| Goal of the exercise |
Copy exactly, and only, the lines from the line containing "Screen dimensions: 378x448" through the last line of the records below, both included, and leave out any pictures.
= = =
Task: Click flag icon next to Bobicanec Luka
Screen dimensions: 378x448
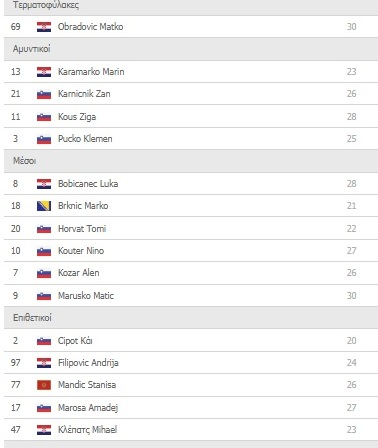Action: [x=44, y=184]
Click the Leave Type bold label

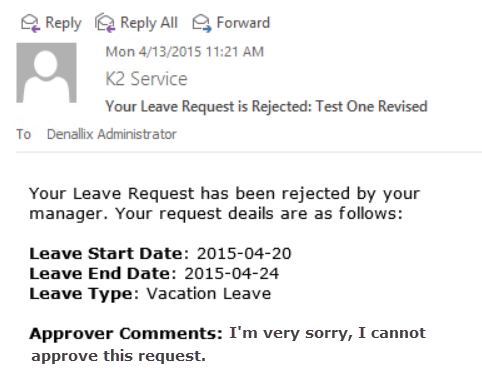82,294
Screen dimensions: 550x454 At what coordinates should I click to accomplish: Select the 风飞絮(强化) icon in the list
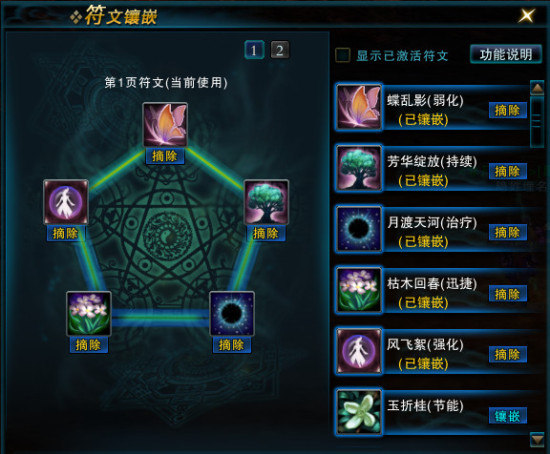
= = =
| Result of this exercise |
Screen dimensions: 378x448
Action: [x=44, y=184]
Click the Leave Type bold label

82,294
Screen dimensions: 550x454 At what coordinates should I click to accomplish: Select the 风飞絮(强化) icon in the list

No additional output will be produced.